Summary: Federal Trade Commission (FTC) is expected to do nothing, as usual, even through there is overwhelming evidence that Microsoft breaks the law by bribing journalists and bloggers, not just government officials

THE FTC promised to fight bribery of bloggers, but it never really did anything (not a single action that we are aware of). A cynic may simply conclude that there are face-saving laws and rules, but they are not being enforced against criminal enterprises like Microsoft, which habitually engages in AstroTurfing, even in Wikipedia [1, 2, 3] which now bans it and demands disclosure of payments. Microsoft’s PR agencies do this too (they are void of ethics just like Microsoft and some literally emanate from inside Microsoft), not just moles whom Microsoft pays secretly. Microsoft has been bribing bloggers and journalists (with laptops) in exchange for positive reviews of operating systems and nothing is improving these days because Microsoft is paying people to comment in Reddit (now owned by the Microsoft-friendly Condé Nasty), maybe even to misuse moderation to ban opposing views or to submit stories. Microsoft got caught doing this just months ago and there was a similar abuse involving bribed-for YouTube placements (bribing vloggers).

Microsoft is a criminal company and criminals don’t obey laws. After Condé Nasty took over Reddit the site began advertising (in the content section) the most NSA-friendly Web browser (many back doors with new ones every month, enabling whole OS capture due to illegal integration/bundling), probably in exchange for a lot of money. It is a form of AstroTurfing, distorting and ultimately derailing the editorial process.

Well, Microsoft has just been caught bribing bloggers to covertly advertise the most NSA-friendly Web browser (Internet Explorer of course). The pushback actually came from Michael Arrington almost a decade after Arrington had played along with Microsoft and got caught (and shamed for it, losing a lot of credibility). Arrington blew the whistle, but Microsoft lies to him (and his readers) by claiming it had nothing to do with it (see the update). is Microsoft trying to distance itself from it all, but now we finally know Arrington was right all along:

Why in the world is Microsoft (through an agency) trying pay bloggers to write about Internet Explorer? Do people still do this? And given my position on paid posts, why would they think I’d be willing to participate?

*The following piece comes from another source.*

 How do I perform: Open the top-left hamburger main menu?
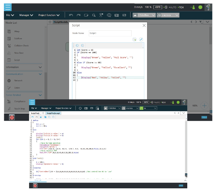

This is just layers of stupid.

Here’s the link in the request below. Here’s the hashtag (#IEbloggers) that they’re requesting people use, so I’m guessing anyone using that is getting paid.

Arrington once agreed to do the “people-ready” Microsoft propaganda, embedded in articles for some Microsoft cash (hence a violation, as per the FTC’s rules). Microsoft could not escape such scandals, later confirming — implicitly — that it was definitely something Microsoft was behind. Even a site that serves Microsoft propaganda very routinely has covered it. Here is a quote: “Microsoft Internet Explorer officials are attempting to distance themselves from a paid social-media effort by an advocate marketing company meant to promote Microsoft’s IE browser.”

Coming from ZDNet this is quite grand because the site was paid by Microsoft to become its propaganda mill (we exposed this numerous times in the past).

What can people do? Well, given that the FTC won’t do anything (highly unlikely), people should boycott Microsoft and urge journalists ban Microsoft from various circles of the media, not just from procurement.

Microsoft is run by the same unethical thugs, even if the public face (CEO) has changed. People who don’t wish to reward criminals should pay not a penny to Microsoft.